Cyclones, also called typhoons and hurricanes in North America, are enormous heat engines of wind and rain that feed on warm seawater and moist air. According to the French meteorological agency, the cyclone season in the southwest Indian Ocean usually lasts from mid-November to the end of April.

Scientists say climate change caused by humans burning fossil fuels is making tropical cyclones more destructive because hotter oceans provide them with more energy and warmer air can hold more moisture, which is wrung out in the form of torrential rain.

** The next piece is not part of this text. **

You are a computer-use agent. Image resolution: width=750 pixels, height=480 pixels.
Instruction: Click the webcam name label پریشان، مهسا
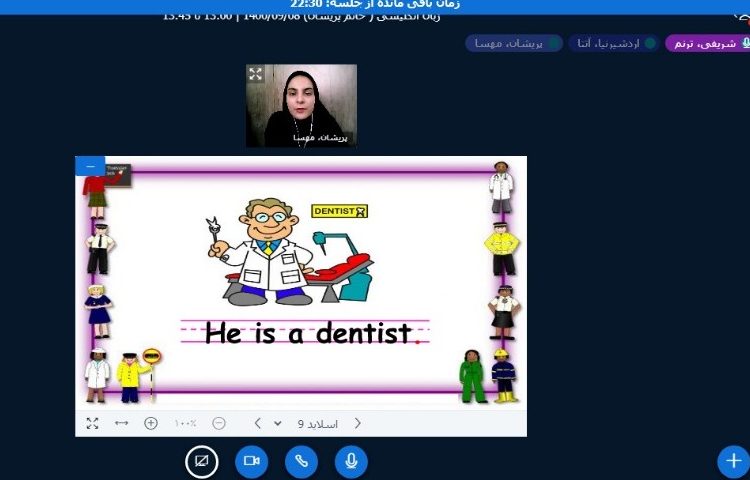click(322, 138)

In 2019, two powerful cyclones, Idai and Kenneth, devastated Mozambique over a two-month period, killing hundreds and leaving millions in need of humanitarian assistance.

Chad Youyou, a resident of Hamjago in northern Mayotte, posted videos on Facebook showing fallen trees and extensive damage in his village, the Associated Press reported.

“Mayotte is destroyed… we are destroyed,” he said.